South Koreans, mourning Cheonan sinking, eye North with suspicion
South Koreans ended five days of mourning with a funeral for the 46 sailors killed in the still-unexplained Cheonan sinking last month. Many Koreans are struggling with how to respond if North Korea is found to have played a role in the attack on the naval vessel.
Seoul, South Korea — South Korea on Thursday laid to rest 46 sailors killed in the unexplained sinking of a warship last month, as Koreans wrestled with how the country should respond if North Korea is proved responsible.
Since the Korean peninsula split decades ago, South Koreans and their governments have tried to balance seeking reconciliation and taking a firm line against their hostile neighbor.
President Lee Myung-bak and his wife were among the thousands gathered for the funeral, which was held at a naval base south of Seoul. With TV stations broadcasting footage of the victims’ family members openly wailing and sobbing, it marked an emotional end to a five-day national mourning period.

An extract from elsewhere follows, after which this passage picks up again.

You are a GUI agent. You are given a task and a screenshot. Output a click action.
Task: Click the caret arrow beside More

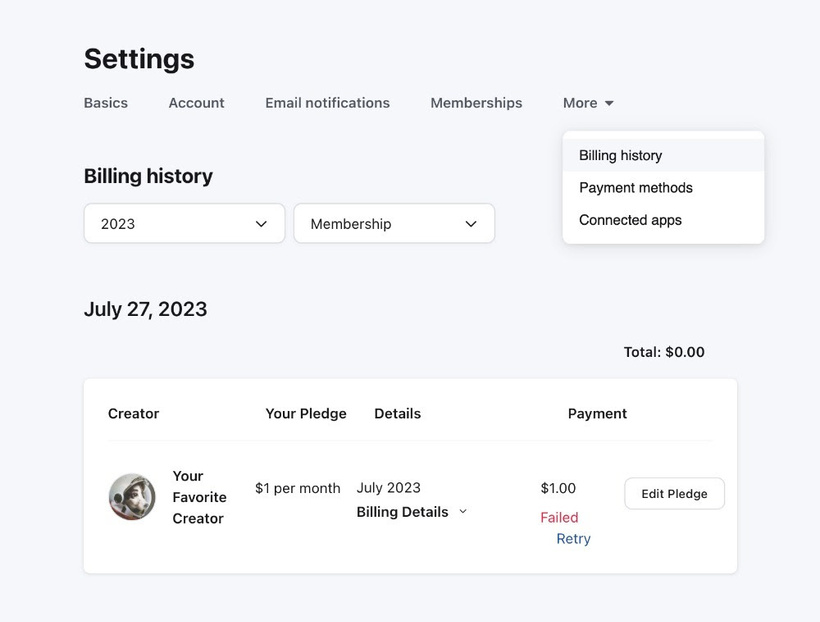(x=609, y=104)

What happens next is an open question. The cause of the explosion that split the Cheonan, a 1,200-ton naval corvette, in two, is still being investigated by a team of international experts examining the retrieved wreckage. And though the South Korean government has vowed to take strong countermeasures, it has avoided accusing the North.
Pointing fingers at North Korea
Many South Koreans, however, are already convinced that their neighbor is the culprit.

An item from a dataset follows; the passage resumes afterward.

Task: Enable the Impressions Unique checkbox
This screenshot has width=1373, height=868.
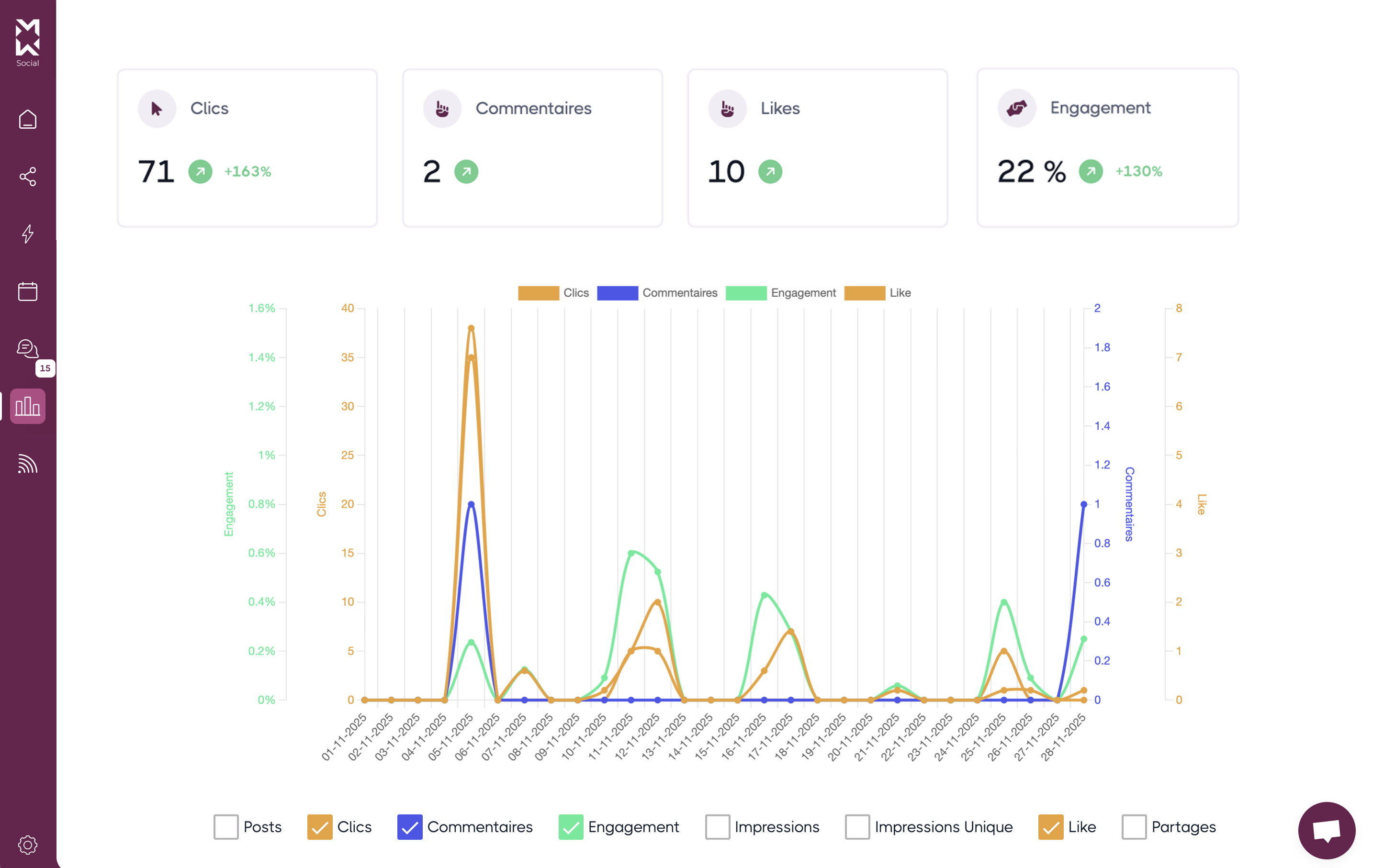Action: pyautogui.click(x=857, y=827)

“When I first saw it on the news, I immediately thought, ‘It’s North Korea,’ ” says Park Sang-ik, owner of a fried chicken restaurant.
Even if the investigation is inconclusive, everyone will know North Korea was involved, he says. “It wasn’t Japan.”
Choi Doo-young thinks the truth probably won’t ever be let out, because doing so could prove disastrous for the South’s economy.
“If it turns out North Korea was behind it, all the foreign investors will leave,” says Mr. Choi, who works for his family’s auto-parts trading company.
Choi says he’s even prepared for the possibility of war.
“I’m not sure how other young people feel, but if I got the call from my country, then I would go to war,” Choi says.
“My dad even said he would let me take time off from the company,” he adds, half-jokingly. “He would want to go too.”
Choi’s remarks are indicative of how South Korean attitudes toward the North have changed since two consecutive Seoul administrations championed a “sunshine” policy of engaging their neighbor.
Kim Jong-dae, editor of the Korean-language monthly Diplomacy & Defense In Focus, says South Koreans are growing weary of Pyongyang’s caustic rhetoric.
Recent news that North Korea has seized South Korean-owned buildings at a joint mountain resort on its soil, once an emblem of reconciliation, has also shaped attitudes toward the regime, Mr. Kim says.
If the North is found to be responsible for the Cheonan sinking, it’s unlikely that it would lead to all-out war, Kim says. But it could lead to the beginning of a new cold war with small-scale “local conflicts,” he adds. “This is a very dangerous situation.”
He thinks South Koreans would demand that their government take harsh economic action against Pyongyang, such as cutting off trade or closing a joint factory complex. They would also want an apology, Kim says, something the North has never offered.
“We have given them so much, but we get nothing in return but pain,” says Kim Kyoung-ja, expressing frustration about governments offering aid and incentives to North Korea despite its constant flouting of agreements.
Ms. Kim, who runs a convenience store, is pessimistic about the South’s options in responding if North Korea is found to have caused the sinking. “We can’t go to war,” she says. “It would be good if North Korea acknowledged what it did and apologized. But that won’t happen.”